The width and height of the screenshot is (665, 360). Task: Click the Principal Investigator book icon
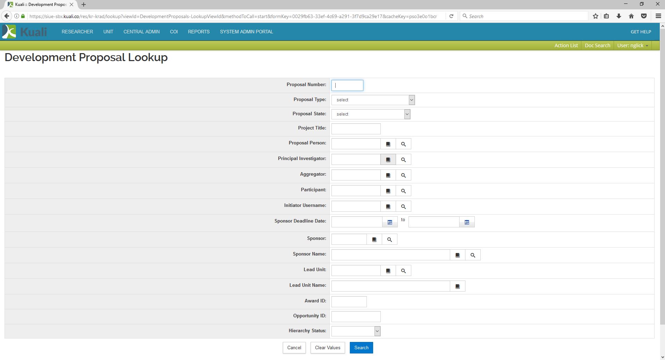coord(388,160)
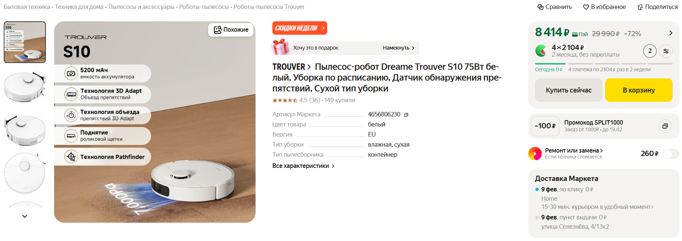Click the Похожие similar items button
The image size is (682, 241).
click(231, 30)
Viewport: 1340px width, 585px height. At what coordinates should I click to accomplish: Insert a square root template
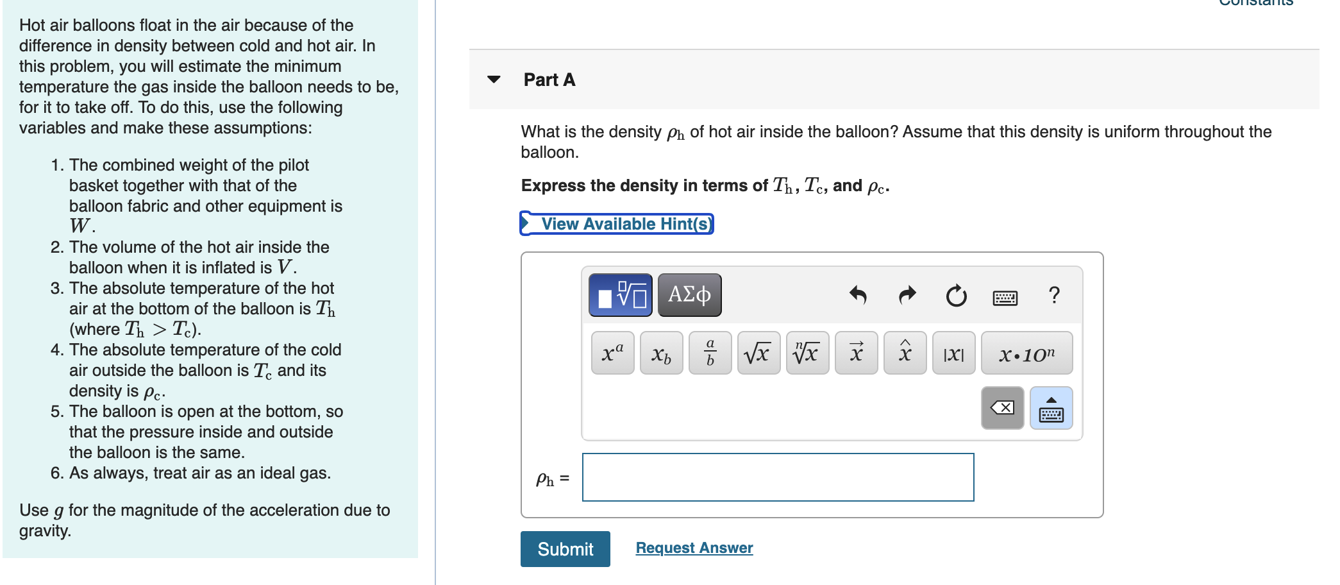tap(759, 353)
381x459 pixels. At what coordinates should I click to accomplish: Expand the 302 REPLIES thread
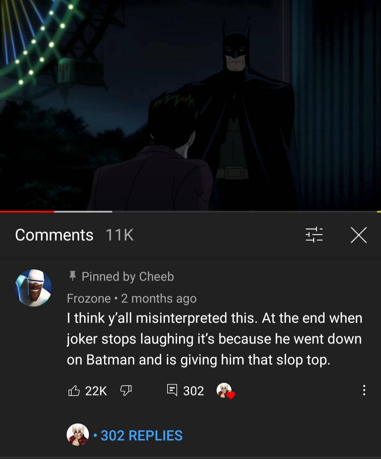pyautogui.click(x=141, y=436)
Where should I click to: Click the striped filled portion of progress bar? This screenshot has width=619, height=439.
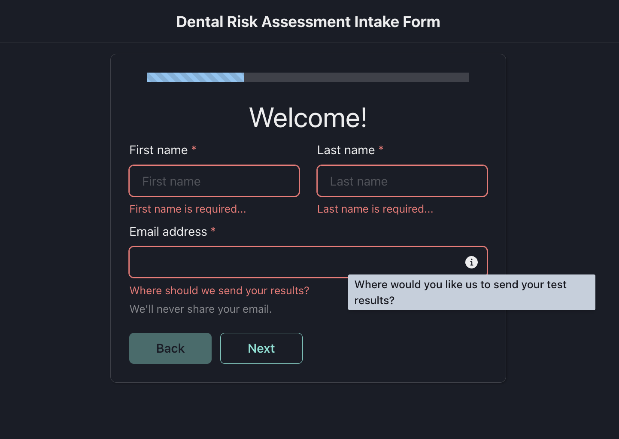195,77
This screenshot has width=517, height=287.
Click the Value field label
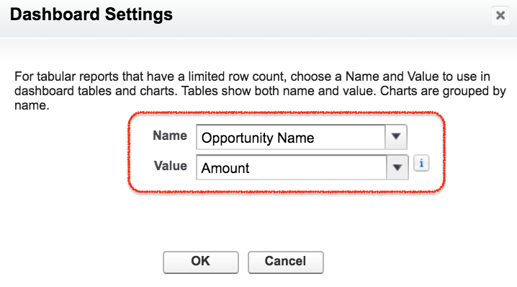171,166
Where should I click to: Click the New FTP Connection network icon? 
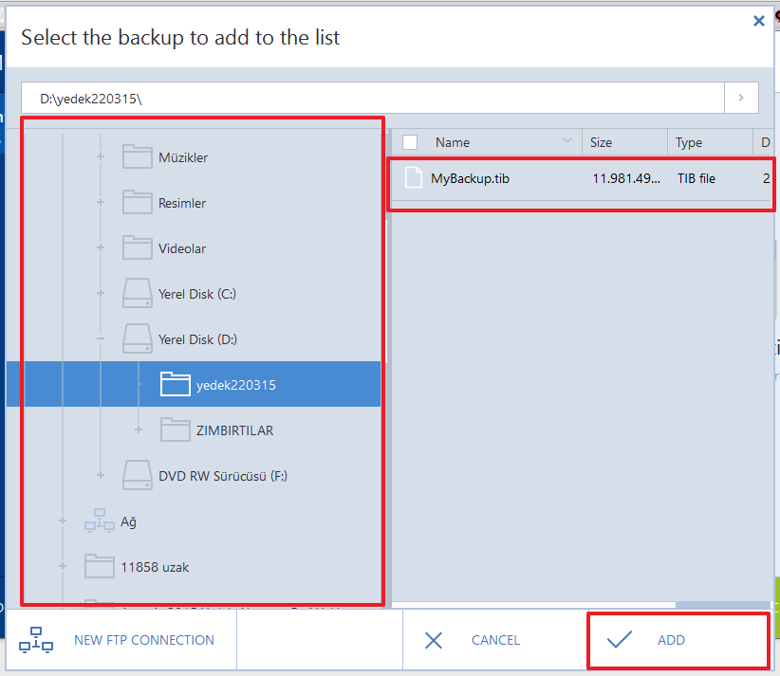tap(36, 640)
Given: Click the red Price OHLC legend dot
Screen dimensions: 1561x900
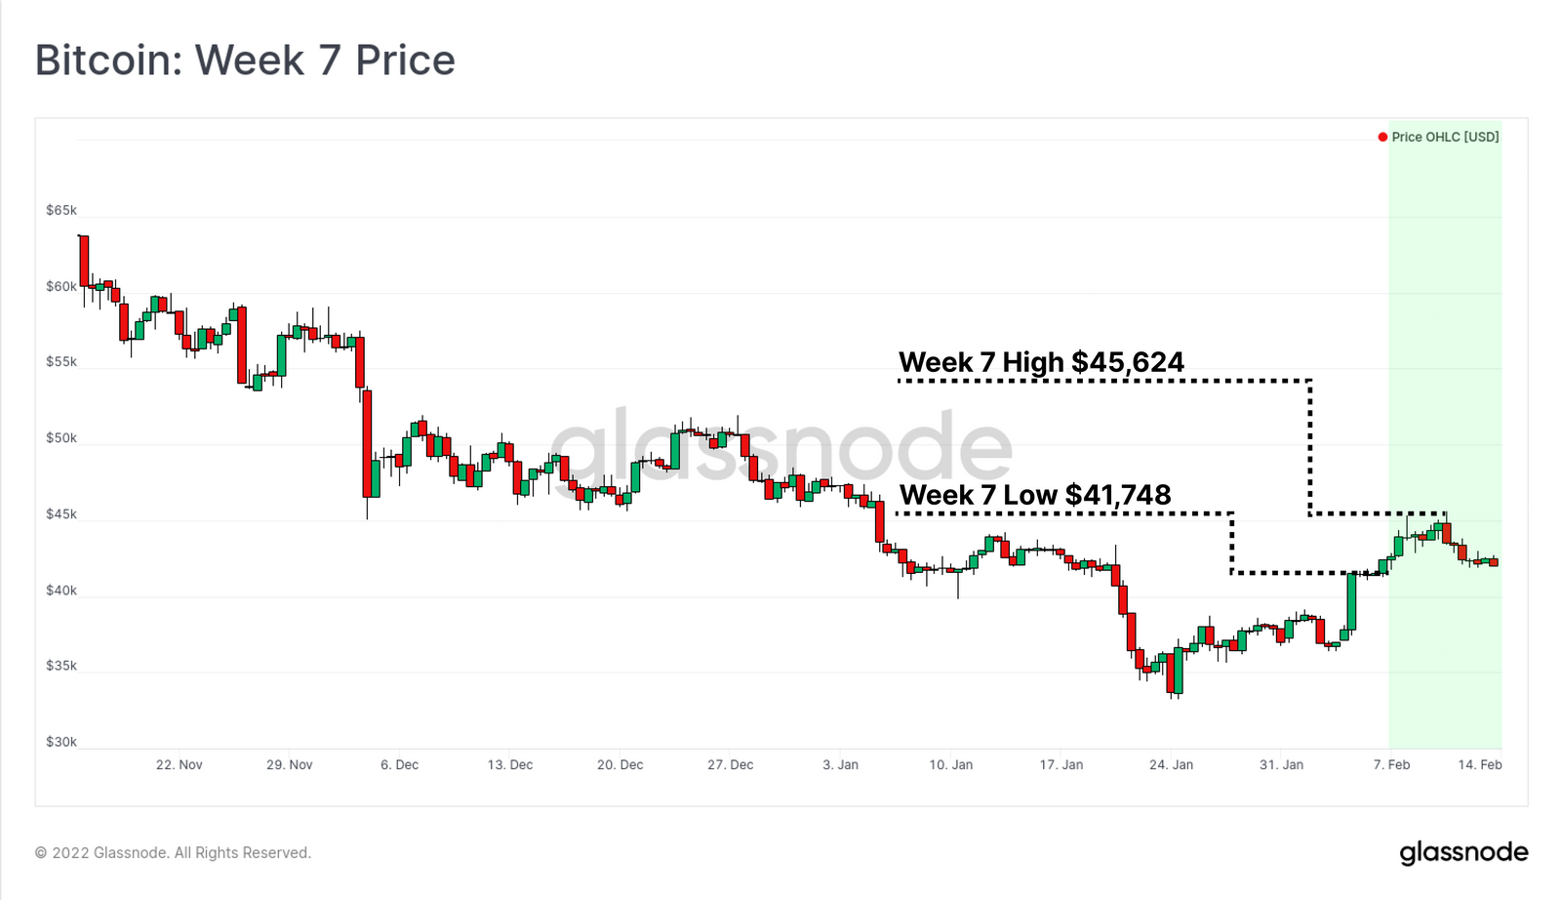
...
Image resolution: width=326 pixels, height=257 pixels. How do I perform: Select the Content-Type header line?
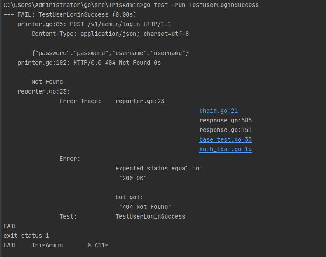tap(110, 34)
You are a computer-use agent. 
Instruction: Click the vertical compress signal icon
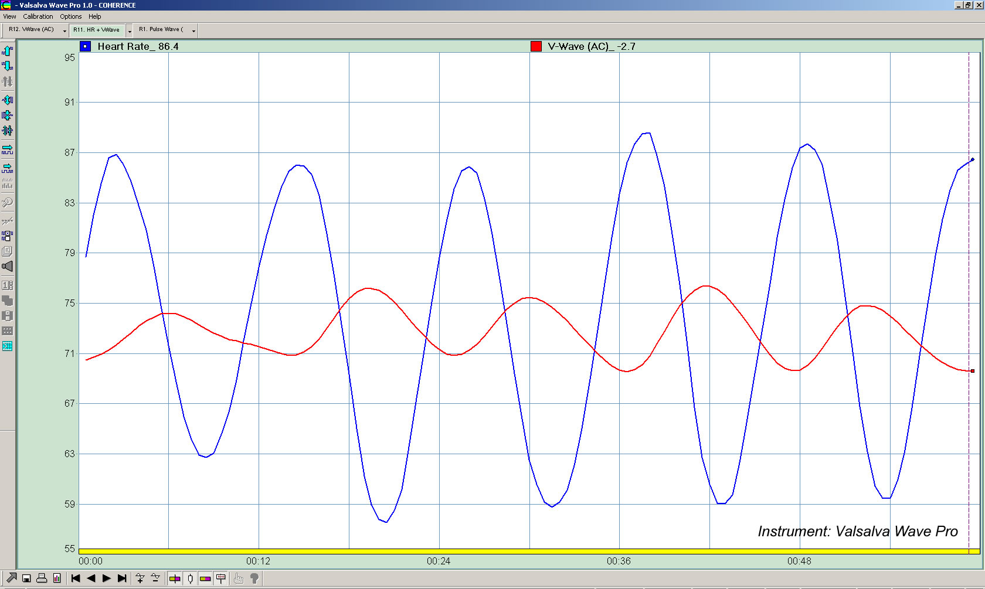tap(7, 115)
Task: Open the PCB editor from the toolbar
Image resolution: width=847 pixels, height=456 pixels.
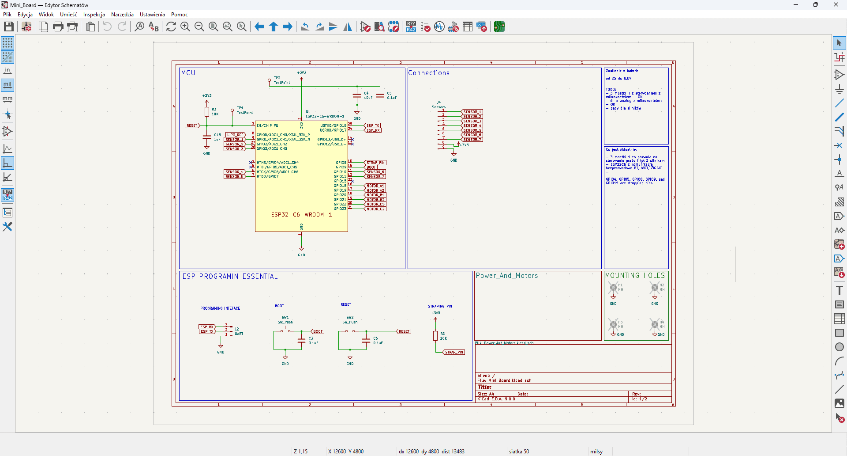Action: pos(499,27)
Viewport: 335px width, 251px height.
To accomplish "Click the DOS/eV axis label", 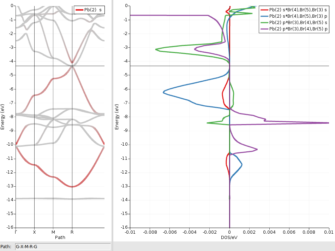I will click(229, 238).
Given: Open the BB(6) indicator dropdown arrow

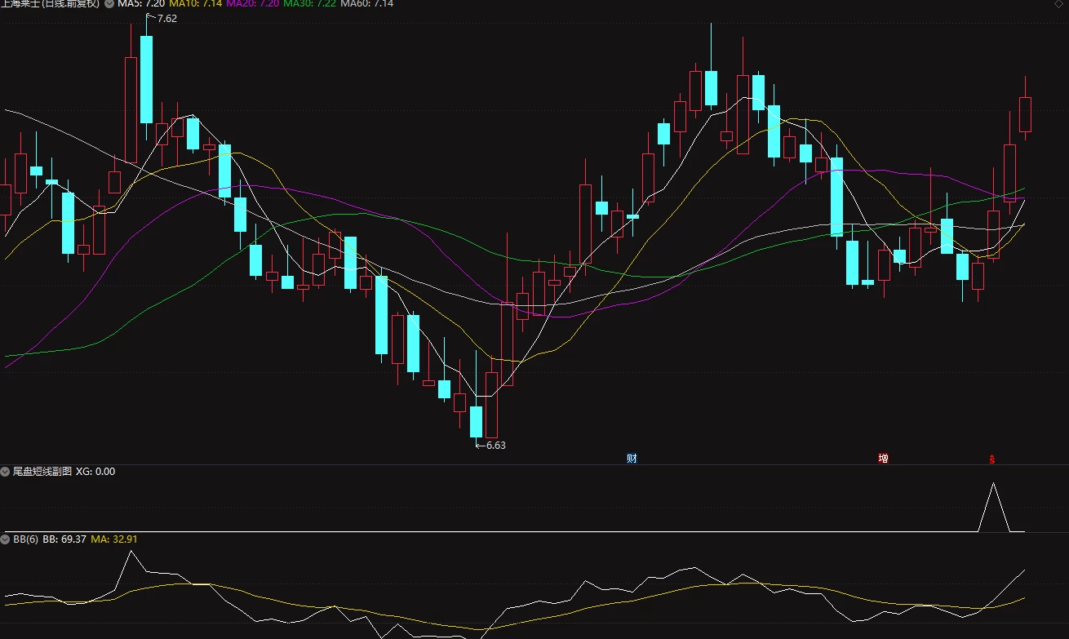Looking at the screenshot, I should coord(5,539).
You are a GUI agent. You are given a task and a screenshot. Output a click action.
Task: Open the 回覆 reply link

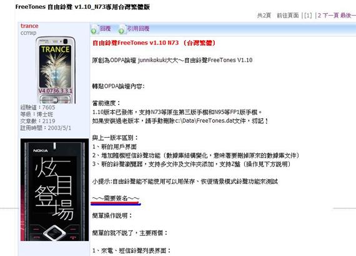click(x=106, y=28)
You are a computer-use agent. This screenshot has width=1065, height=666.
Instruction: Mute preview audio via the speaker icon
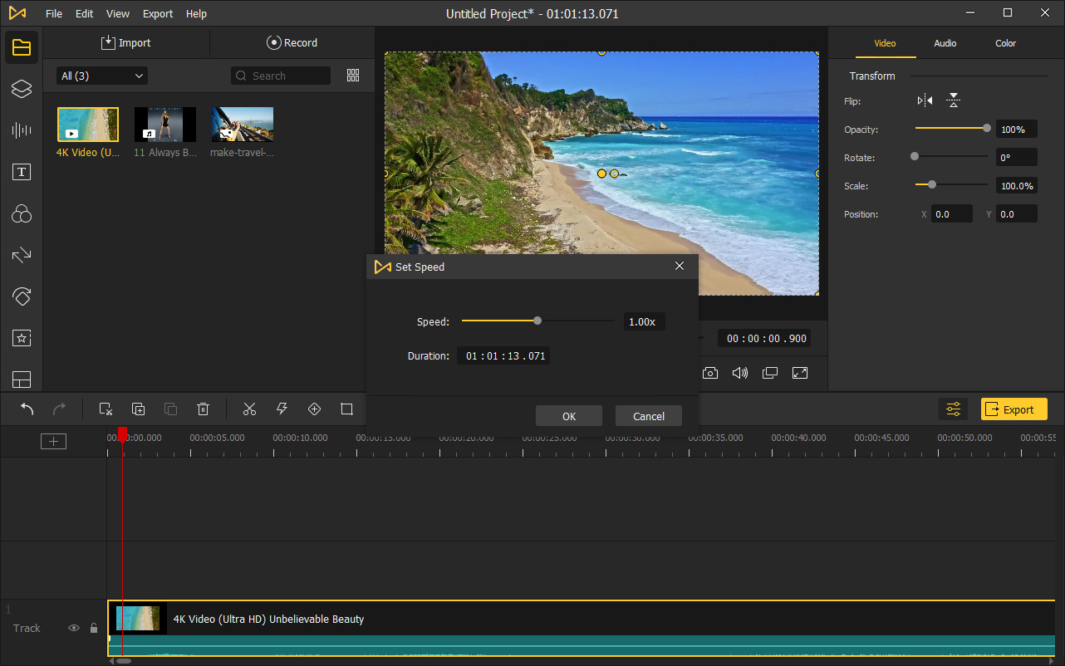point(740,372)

TASK OBJECTIVE —
Return only the part above that opens with the line containing "Where should I click to: Click the New" and closes with the line containing "Screen dimensions: 1561x900", exactly and with both ends, skipping the pictures.

EXPECTED ANSWER —
Where should I click to: Click the New FTP Connection network icon? 
tap(36, 640)
Given: Click the red Price OHLC legend dot
Screen dimensions: 1561x900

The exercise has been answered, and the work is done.